Он был сильным человеком, он мог вынести пресмыкательство перед немцами, судороги унижения, плевки и мордобой до крови, он мог хитрить, лгать, он был готов лизать гестаповский сапог, лишь бы не дать этому сапогу растоптать гетто. Десять тысяч своих “избранных”, конечно, сволочи, но их деньги - залог спасения гетто, за деньги можно выторговать толику милости у оккупантов, и он поддерживал богачей: ему нужны
живые люди в гетто, а не мертвые герои.
Он мог смотреть сквозь пальцы на недовольство каких-нибудь домовых комитетов жителей гетто - это гитлеровцев не касалось, а он умел управляться со скандалистами, на крайний случай есть Служба Порядка. Вот забастовщиков он не мог терпеть, не мог заставлять Великую Германию ждать продукции - Черняков кулаками своих полицейских вдалбливал эту простейшую истину в головы ревнителей милых буржуазных свобод.

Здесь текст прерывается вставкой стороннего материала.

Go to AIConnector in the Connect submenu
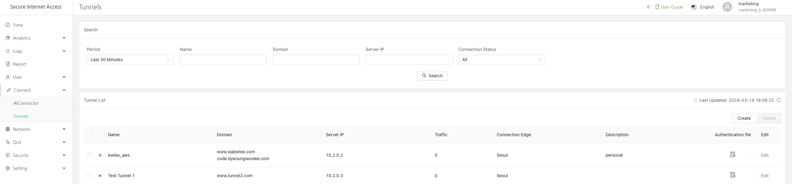(x=26, y=103)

Но постепенно заваривались проблемы покруче забастовок. Ему доносили: активизировался Бунд, еврейская социалистическая партия, у них подпольная организация, военные инструкторы, нелегальная пресса, у них свои люди в полиции. Он знал: уже не раз боевые группы бундовцев отбивали атаки варшавской шпаны, охочей до налетов на безоружное гетто. Впрочем, драки с погромщиками - в русле давних традиций. Куда серьезнее известия о левых сионистских группах, особенно среди молодежи. Воспитанные на принципах бой-скаутизма, закаленные еще довоенными потасовками с польскими антисемитами, они берегли и в гетто свои коллективистские привычки: жили
в общих комнатах, одной семьей, спорили о способах борьбы, дружно не сомневаясь в ее необходимости, искали оружия... Этой взрывчатке - только искру. А искра - Черняков знал – в гетто таилась: коммунисты.
Коммунистам здесь приходилось хуже всех. Они были трижды вне закона: как евреи, как подпольщики гетто, как члены партии, запрещенной в Польше с 1938 года. Многолетняя тайная жизнь приучила их к дисциплине и твердости, к высокой технике конспирации. Идейно однородные, самоотверженные - их как раз нехватало пылким сионистам.